Consensus national champion ACC champion Sugar Bowl champion

Sugar Bowl (BCS NCG), W 46–29 vs. Virginia Tech
- Conference: Atlantic Coast Conference

Ranking
- Coaches: No. 1
- AP: No. 1
- Record: 12–0 (8–0 ACC)
- Head coach: Bobby Bowden (24th season);
- Offensive coordinator: Mark Richt (6th season)
- Offensive scheme: Pro-style
- Defensive coordinator: Mickey Andrews (16th season)
- Base defense: 4–3
- Captains: Corey Simon; Todd Frier; Peter Warrick;
- Home stadium: Doak Campbell Stadium

= 1999 Florida State Seminoles football team =

American college football season

The 1999 Florida State Seminoles football team represented the Florida State University as a member of the Atlantic Coast Conference (ACC) during the 1999 NCAA Division I-A football season. Led by 24th-year head coach Bobby Bowden, the Seminoles compiled an overall record of 12–0 with a mark of 8–0 in conference play, winning the ACC title. Florida State was invited to the Sugar Bowl, the BCS National Championship Game, where they defeated Virginia Tech to capture the program's second consensus College football national championship.

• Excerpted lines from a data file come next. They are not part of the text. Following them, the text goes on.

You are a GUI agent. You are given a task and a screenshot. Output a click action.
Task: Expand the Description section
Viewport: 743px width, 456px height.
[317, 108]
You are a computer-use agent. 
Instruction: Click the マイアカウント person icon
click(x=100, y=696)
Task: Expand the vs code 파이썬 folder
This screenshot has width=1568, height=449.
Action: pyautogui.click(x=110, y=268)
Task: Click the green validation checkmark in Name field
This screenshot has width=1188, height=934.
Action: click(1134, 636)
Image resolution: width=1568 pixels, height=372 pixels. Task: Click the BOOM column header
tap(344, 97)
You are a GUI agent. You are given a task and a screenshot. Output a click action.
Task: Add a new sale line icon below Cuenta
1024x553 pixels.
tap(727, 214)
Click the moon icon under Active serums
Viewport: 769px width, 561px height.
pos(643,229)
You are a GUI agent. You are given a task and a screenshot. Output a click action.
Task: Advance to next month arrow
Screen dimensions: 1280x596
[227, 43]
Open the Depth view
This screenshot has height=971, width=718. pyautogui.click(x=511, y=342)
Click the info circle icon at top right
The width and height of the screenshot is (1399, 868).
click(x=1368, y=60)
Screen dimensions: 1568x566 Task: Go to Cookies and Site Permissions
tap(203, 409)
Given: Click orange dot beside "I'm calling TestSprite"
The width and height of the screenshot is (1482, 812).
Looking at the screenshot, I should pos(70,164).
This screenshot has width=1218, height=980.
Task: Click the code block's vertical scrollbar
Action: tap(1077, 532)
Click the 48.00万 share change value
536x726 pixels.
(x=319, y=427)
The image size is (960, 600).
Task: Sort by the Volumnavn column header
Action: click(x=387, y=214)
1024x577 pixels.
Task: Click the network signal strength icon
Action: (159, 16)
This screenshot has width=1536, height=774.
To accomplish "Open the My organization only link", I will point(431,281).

The team played home games at Doak Campbell Stadium in Tallahassee, Florida.

Florida State entered the season with high expectations after losing to Tennessee in the inaugural BCS Championship game. The Seminoles were ranked No. 1 in all national preseason polls, picked unanimously to win the ACC and expected to contend for a national championship. The Seminoles finished 11–2 in 1998, extending their NCAA record to 13 straight seasons with at least 10 victories and ranked among the nation's top four teams.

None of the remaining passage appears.